NITA: not just another talking shop

NITA: not just another talking shop

Doreen McKenzie says that the new Northern Ireland Tourism Alliance is a body with “vision and purpose” and she believes that it will have a role to play in finally putting in place a centralised tourism strategy for Northern Ireland…

Co-ordinating the response of the NI tourism industry to the current Treasury consultations on the impact here of our VAT differential with the Republic and the continued imposition of Air Passenger Duty (APD) will be the first task of the new Northern Ireland Tourism Alliance (NITA).

Headed up by Doreen McKenzie – one of the Northern Irish travel trade’s most recognisable figures – the new group is set to meet for the first time this month.

NITA is an umbrella body that intends to provide a unified voice for the entire tourism sector in Northern Ireland, everything from camping and caravan providers to hoteliers, restaurateurs and coach operators.

Doreen’s role with NITA will initially be for six months as she oversees the implementation phase of the fledgling organisation, recruits its members and forms the board.

Her first task will be to formulate a response to the ongoing Westminster inquiry into APD and the impact on tourism of VAT rates on the island of Ireland.

Those involved in the tourism trade here in Northern Ireland have long called for government action on both these issues, but the lack of parity on VAT between the north, where it is set at 20 per cent and the south, where operators pay just nine per cent, has been a source of bitter contention over the years.

Speaking to LCN this month, Doreen said that she felt it was important to view issues such as APD from the perspective of the Treasury.

Northern Ireland’s former devolved Assembly removed APD on long haul flights in 2013, but it had no power to vary the tax on short haul journeys and it remains in place.

Doreen said that she believed that the industry needed to ask itself why the Treasury would remove the tax just for Northern Ireland.

“I think there are a number of arguments in our favour,” she continued. “We have a land border with the south, where they have no APD. Here, we have expensive APD and we pay that tax twice if we go to GB and then take a connecting flight to somewhere else.

“As well as that, APD was originally intended as a green tax, but none of the money lifted from it has ever been used specifically for that purpose.

“And, of course, they get significant money out of APD and that would have to be replaced, but we are arguing that if there was no APD in Northern Ireland, traveller numbers would increase and the measure would be revenue neutral within a couple of years.”

Doreen said, too, that she felt there were a number of “half-way measures” that could be considered, such as waiving the tax on connecting flights for travellers arriving from Northern Ireland.

 

 

Doreen McKenzie will be well-known to many readers.

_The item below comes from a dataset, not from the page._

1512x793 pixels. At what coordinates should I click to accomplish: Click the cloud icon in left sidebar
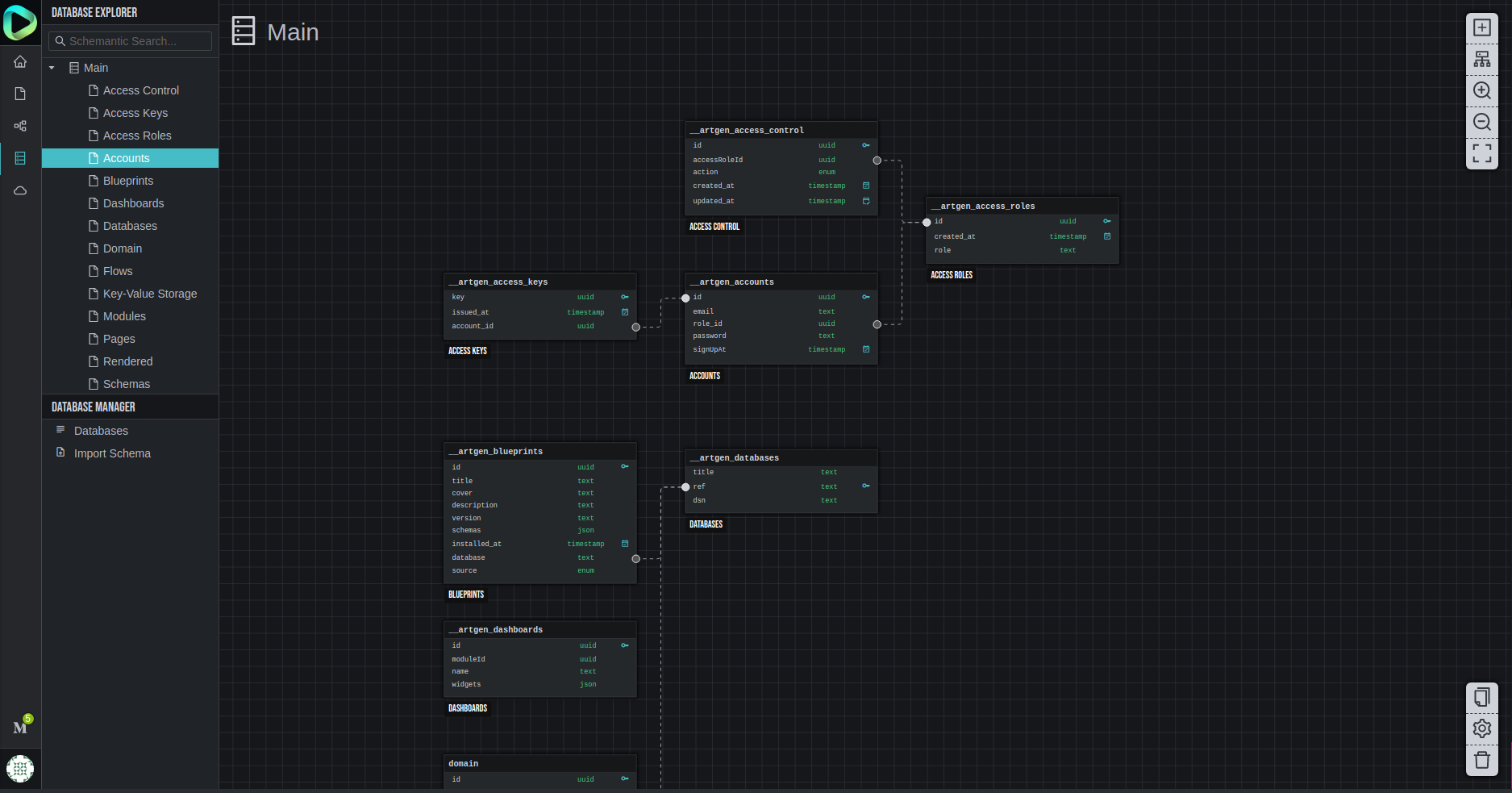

She has worked in the NI travel industry for more than 45 years, 27 of those as proprietor of her own business, Knock Travel. She ia also a member of the Association of British Travel Agents (ABTA) and sat as a board director there for 15 years, taking part in many committees, particularly those relating to aviation, in which she has a special interest.

Around 70 per cent of Doreen’s Knock Travel business involved government contracts:

“My claim to fame is that we organised travel for the G8 Summit in Enniskillen [in 2013]. It was recalled by many of those involved as one of the friendliest and easiest summits ever, although it was a lot of hard work for us. This was a £3m contract over three months and it put us under a lot of pressure.”

Doreen retired from a day-to-day role in the travel trade in June last year after selling her business to Oasis Travel. By that stage, she was no longer arranging travel for the government and was already considering retirement:

“I was 65 and I never intended to continue working forever,” she said. “When we lost that work, it just pushed me in that direction a little faster than I might otherwise have gone.”

However, Doreen still finds time work as a travel consultant and she still travels to London around twice a month in order to sit on ABTA committees.

“I thought that I was going to be retiring last year, but that didn’t happen so I never say never any more,” she told LCN. “I’m enjoying things, there are a lot of synergies [in NITA] coming across from my business life and I am optimistic about it all. I think the time is right for this. NITA isn’t just going to be another talking shop, we are here with a vision and a purpose. We want to get set-up, get this constituted and start looking at a tourism strategy for the future that will fit into the government’s work programme.”